After months of waiting, last week it was announced that Fitzpatrick would be one of only 95 students worldwide to bring home the scholarship — and the first LSU student to do so. The prize: a full-cost scholarship to England’s University of Cambridge for a postgraduate degree in the field of his choice. Fitzpatrick plans to pursue a Master of Philosophy degree in clinical science with a focus in rare diseases.
“It’s such an immense honor to join the Gates Cambridge community,” Fitzpatrick told LSU Press. “I know that this extraordinary opportunity will prepare me to make contributions to rare diseases research, which still has substantial unmet medical needs. The U.K. and the University of Cambridge are at the forefront of innovation in rare diseases and genetic research, and I greatly look forward to learning from pioneering investigators in the field.”
Fitzpatrick came to LSU’s Ogden Honors College as a biochemistry major with minors in political science and chemistry. Before the end of his first year he was splitting his time between classes, a research lab at Pennington Biomedical Research Center, and working alongside a chronic pain physician at The Feldman Institute. Already, Fitzpatrick began to realize the limitations of medicine and the power of science to overcome barriers in the medical disciplines.
“The predominant treatments for chronic pain are narcotics and spine surgeries, which are less-than-ideal therapeutic options, often causing further problems down the road,” Fitzpatrick said. “My exposure at Pennington, studying Parkinson’s disease in Dr. Jolene Zheng’s lab, opened my eyes to the prospect of science in advancing medical practices.”
Through the HHMI LSU Investigators Program, he was able to investigate rare genetic diseases at The Children’s Hospital of Philadelphia during the summer and fall of 2012, specifically hemophilia and Leber’s congenital amaurosis (a congenital blindness disorder). This was his first opportunity to study rare diseases and it opened his eyes to the public health burden and unmet medical needs of such conditions.

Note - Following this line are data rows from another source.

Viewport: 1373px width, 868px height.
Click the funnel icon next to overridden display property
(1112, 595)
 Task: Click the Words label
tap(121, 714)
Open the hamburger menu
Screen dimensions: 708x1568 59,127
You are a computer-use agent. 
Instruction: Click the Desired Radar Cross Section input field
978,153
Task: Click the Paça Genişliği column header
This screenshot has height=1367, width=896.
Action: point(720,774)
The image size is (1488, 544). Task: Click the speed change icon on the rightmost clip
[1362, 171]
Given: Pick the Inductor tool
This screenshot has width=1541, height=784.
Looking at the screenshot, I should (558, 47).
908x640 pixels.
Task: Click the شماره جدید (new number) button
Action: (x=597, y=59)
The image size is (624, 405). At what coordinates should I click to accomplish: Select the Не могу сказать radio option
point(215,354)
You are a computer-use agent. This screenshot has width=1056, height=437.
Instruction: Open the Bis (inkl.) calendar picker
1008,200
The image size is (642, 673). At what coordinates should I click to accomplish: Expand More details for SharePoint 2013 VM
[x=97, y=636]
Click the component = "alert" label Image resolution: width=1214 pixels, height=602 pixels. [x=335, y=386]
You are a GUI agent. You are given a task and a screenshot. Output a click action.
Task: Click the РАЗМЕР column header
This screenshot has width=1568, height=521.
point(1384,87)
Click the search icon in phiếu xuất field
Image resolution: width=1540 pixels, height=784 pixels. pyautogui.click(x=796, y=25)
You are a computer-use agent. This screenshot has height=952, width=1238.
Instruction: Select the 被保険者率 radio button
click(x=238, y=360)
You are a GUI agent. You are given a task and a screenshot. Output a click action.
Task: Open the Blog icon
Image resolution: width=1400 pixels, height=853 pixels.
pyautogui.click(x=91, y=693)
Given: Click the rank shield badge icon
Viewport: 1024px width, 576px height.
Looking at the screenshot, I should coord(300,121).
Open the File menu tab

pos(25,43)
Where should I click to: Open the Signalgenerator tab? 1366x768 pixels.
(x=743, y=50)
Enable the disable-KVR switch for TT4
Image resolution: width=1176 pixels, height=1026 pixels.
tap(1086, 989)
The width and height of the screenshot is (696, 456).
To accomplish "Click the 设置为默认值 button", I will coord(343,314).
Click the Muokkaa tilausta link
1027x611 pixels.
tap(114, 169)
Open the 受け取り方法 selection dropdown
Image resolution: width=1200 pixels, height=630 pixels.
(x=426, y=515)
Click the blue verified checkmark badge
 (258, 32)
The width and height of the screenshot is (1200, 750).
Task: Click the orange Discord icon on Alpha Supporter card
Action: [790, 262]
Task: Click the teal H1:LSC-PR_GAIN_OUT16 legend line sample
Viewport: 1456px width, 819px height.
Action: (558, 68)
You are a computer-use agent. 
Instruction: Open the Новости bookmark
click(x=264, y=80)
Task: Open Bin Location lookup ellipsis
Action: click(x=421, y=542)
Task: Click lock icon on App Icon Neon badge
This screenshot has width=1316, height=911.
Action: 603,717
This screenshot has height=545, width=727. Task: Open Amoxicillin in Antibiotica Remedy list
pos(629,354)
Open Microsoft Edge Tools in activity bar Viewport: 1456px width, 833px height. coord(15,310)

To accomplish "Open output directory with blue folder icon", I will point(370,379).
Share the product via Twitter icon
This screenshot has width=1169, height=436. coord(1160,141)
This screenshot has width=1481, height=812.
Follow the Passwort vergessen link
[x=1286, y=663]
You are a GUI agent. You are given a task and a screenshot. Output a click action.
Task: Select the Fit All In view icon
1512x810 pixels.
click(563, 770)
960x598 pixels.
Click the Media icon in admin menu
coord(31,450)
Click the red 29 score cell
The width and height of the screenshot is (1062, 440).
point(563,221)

“There are over 30 million individuals in the US suffering from rare disorders, which are mostly genetic in origin and typically neglected in the research and medical sectors,” Fitzpatrick said.
He loved the program so much that he took off his next semester at LSU to continue his studies in Philadelphia, discovering an interest in researching rare diseases therapies, or orphan drugs, such as gene therapies.
“Gene therapy is a really innovative approach to treating and even, perhaps, curing debilitating genetic diseases. Essentially, you use safe viruses, such as adeno-associated virus (which is known to cause no disease) and gut them of their genome, replacing it with a gene of interest. This approach harnesses the ability of viruses to efficiently transfer genetic information, with the goal of replacing a defective gene with a healthy copy.”
Since then, Fitzpatrick has been exploring ways to overcome immunological barriers to gene delivery under the supervision of Massachusetts General Hospital and Harvard Medical School doctors.
“I really love research because I like to solve problems. From exposure in medicine, I saw all of these problems, and in my eyes, it’s just unacceptable,” Fitzpatrick said. “I had the opportunity to work with numerous investigators in biomedicine who are really pushing the boundaries of medicine, and I was encouraged to do the same. I feel there is also a sense of obligation aside from pure passion.”